之前遇到的坑,今天又遇到了,在此记录一下,
爬虫时,转码data时,出现下面错误信息:
POST data should be bytes, an iterable of bytes, or a file object. It cannot be of type str.
测试代码:
# -*- coding:utf-8 -*-
import urllib.request
def movieSpider():
"""
模拟Ajax请求
"""
url = "https://movie.douban.com/j/chart/top_list?"

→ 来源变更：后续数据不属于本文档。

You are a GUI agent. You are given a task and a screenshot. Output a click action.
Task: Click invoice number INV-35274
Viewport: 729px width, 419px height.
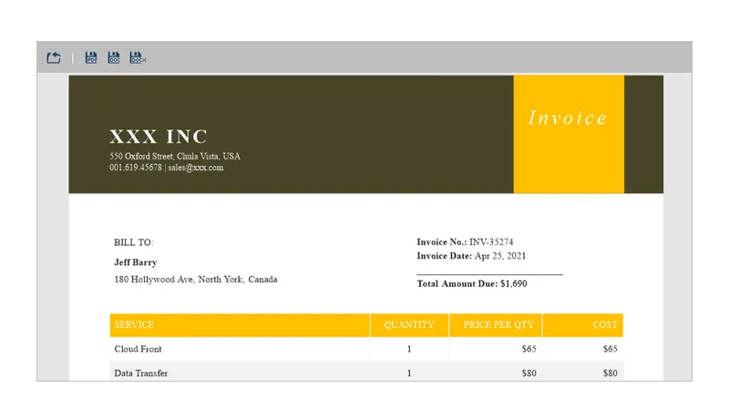click(x=491, y=242)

header = {"User-Agent" : "Opera/9.80 (Windows NT 6.1; U; en) Presto/2.7.62 Version/11.01"}
formData = {
"type" : "11",
"interval_id" : "100:90",
"action" : "",
"start" : "0",
"limit" : "20"
}
data = urllib.parse.urlencode(formData)
request = urllib.request.Request(url, data=data, headers=header)
print(url)
print(data)
print(urllib.request.urlopen(request).read())
if __name__ == "__main__":
movieSpider()
报错截图:
查看源文档:https://docs.python.org/3/library/urllib.parse.html
Convert a mapping object or a sequence of two-element tuples, which may contain str or bytes objects, to a percent-encoded ASCII text string. If the resultant string is to be used as a data for POST operation with the urlopen() function, then it should be encoded to bytes, otherwise it would result in a TypeError. |
修改代码如下:
# -*- coding:utf-8 -*-
import urllib.request
def movieSpider():
"""
模拟Ajax请求
"""
url = "https://movie.douban.com/j/chart/top_list?"

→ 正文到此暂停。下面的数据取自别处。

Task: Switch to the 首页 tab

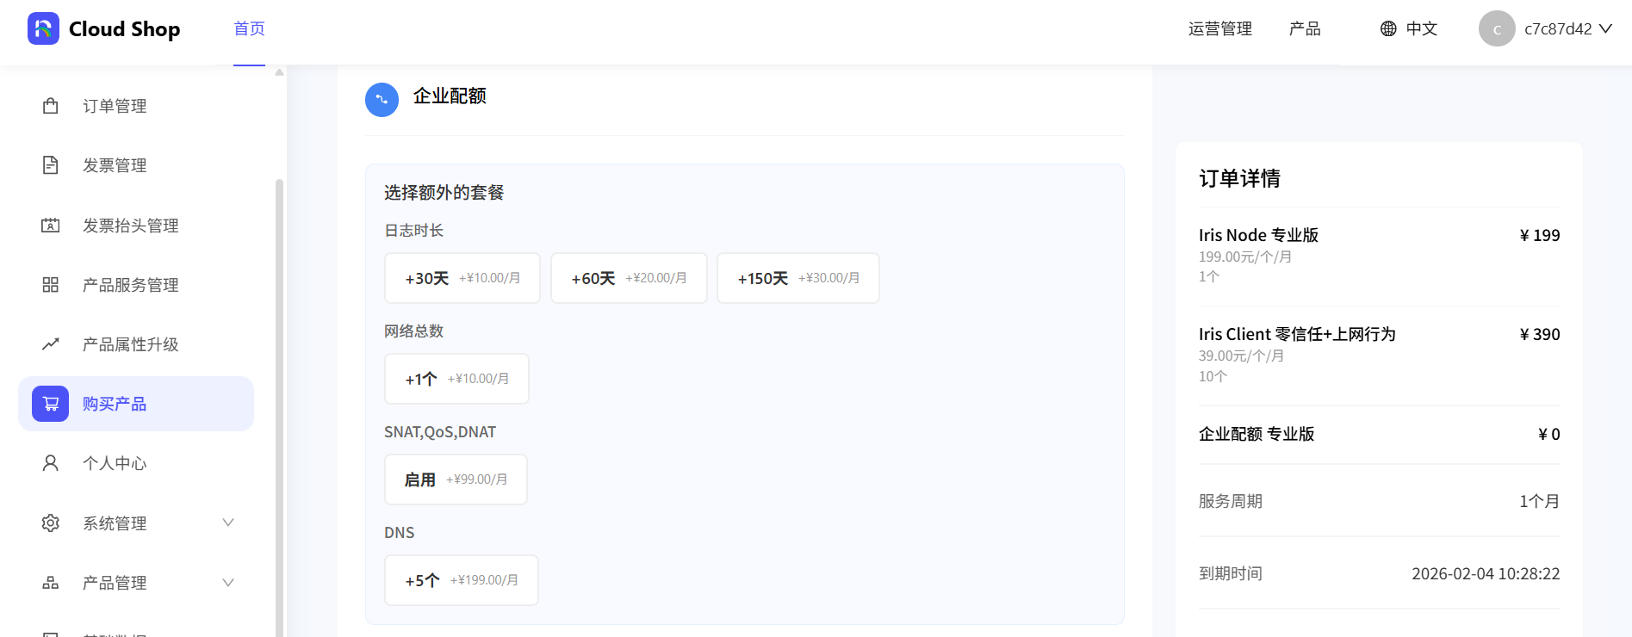Action: [249, 28]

header = {"User-Agent" : "Opera/9.80 (Windows NT 6.1; U; en) Presto/2.7.62 Version/11.01"}
formData = {
"type" : "11",
"interval_id" : "100:90",
"action" : "",
"start" : "0",
"limit" : "20"
}
#将str类型转换为bytes类型
data = urllib.parse.urlencode(formData).encode("utf-8")
request = urllib.request.Request(url, data=data, headers=header)
print(urllib.request.urlopen(request).read().decode("utf-8"))
if __name__ == "__main__":
movieSpider()
总结:
多看源文档少踩坑